If you are running EZproxy on a Windows server, your server may already have an SSL key that you would like to use with EZproxy. EZproxy is unable to directly access the Windows certificate store. The following steps provide a way to export an SSL certificate from the Windows certificate store and import it into EZproxy. Although these steps work in many instances, there is no guarantee that all Windows certificates can be exported and transformed for use with EZproxy.

Throughout this document, references are made to the EZproxy ssl directory. This directory is located inside the directory where EZproxy is installed. If you performed a default installation of EZproxy, this is /usr/local/ezproxy/ssl for Linux and Solaris or C:\ezproxy\ssl for Windows.

  1. If you are importing a wildcard certificate that matches the base name of your EZproxy server (e.g., your server is ezproxy.yourlib.org and the certificate is for *.yourlib.org), you must be using EZproxy 3.2a (2005-03-28) or later and must edit config.txt/ezproxy.cfg and add:
    Option IgnoreWildcardCertificate
    This options warns EZproxy that the wildcard certificate is not in the form that it expects, which would be *.ezproxy.yourlib.org in this example.
  2. Go to Start | Run and type mmc then OK
  3. Go to Console | Add/Remove Snap-in (may be File | Add/Remove Snap-in)
  4. Click Add..., then select the Certificates Snap-In and click Add, then Computer Account, then Next, then Finish, then Close, then OK
  5. Expand the personal certificates and look for the certificate you purchased. Right click the certificate and select All Tasks -> Export. Do export the private key. Do not choose to export the CA certificates. Specify an arbitrary password. Save the file to a file in the EZproxy ssl directory named iis.pfx.
  6. Download:
    openssl.exe
    into the EZproxy ssl directory.
  7. Open a command prompt window and cd to the EZproxy ssl directory.
  8. EZproxy stores its certificates in files that start with 8 digit numbers. Issue the command:
    dir
    and note the highest number in use on a file such as 00000006.csr. For the rest of these steps, use the next highest number, adding enough zeros on the left to make 8 digits. If there are no files in this directory, do not use 00000000, but rather start from 00000001. For the balance of this document, 00000007 is used for the examples.
  9. Issue:
    openssl pkcs12 -in iis.pfx -out 00000007.crt
    Type the password you specified on the export. You will then be prompted for a password phrase. Type something here as well (could be the same thing).

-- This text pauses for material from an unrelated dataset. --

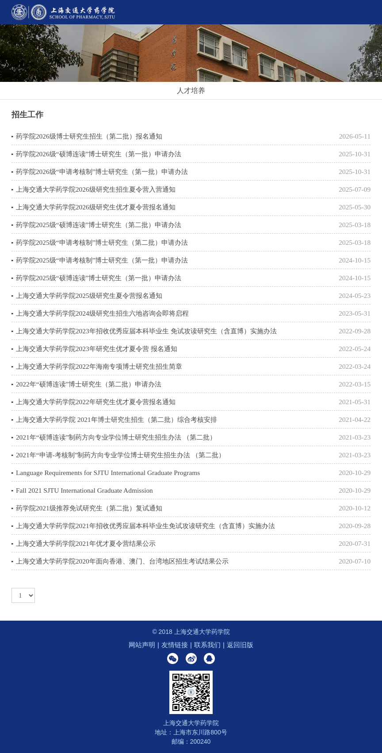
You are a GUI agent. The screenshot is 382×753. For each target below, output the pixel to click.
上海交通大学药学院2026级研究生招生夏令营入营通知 (96, 189)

  10. Remove the password from the private key and move it where EZproxy can use it with:
    openssl rsa -in 00000007.crt -out 00000007.key
    It will ask for the pass phrase, which should be the same one you provided in the previous step.
  11. If your certificate has a chained certificate authority, download the Apache version of this file can save it in the ssl directory as 00000007.ca
  12. At this point, the certificate and key should be available to EZproxy. Use the information at:
    SSL Configuration
    to setup an admin account and access the /ssl administration page of your server. The imported certificate should be the top certificate in the list. Click into the certificate to verify that EZproxy considers it valid. If it does, use the information from the SSL configuration page to configure EZproxy to use this certificate, skipping all steps that relate to generating a new certificate.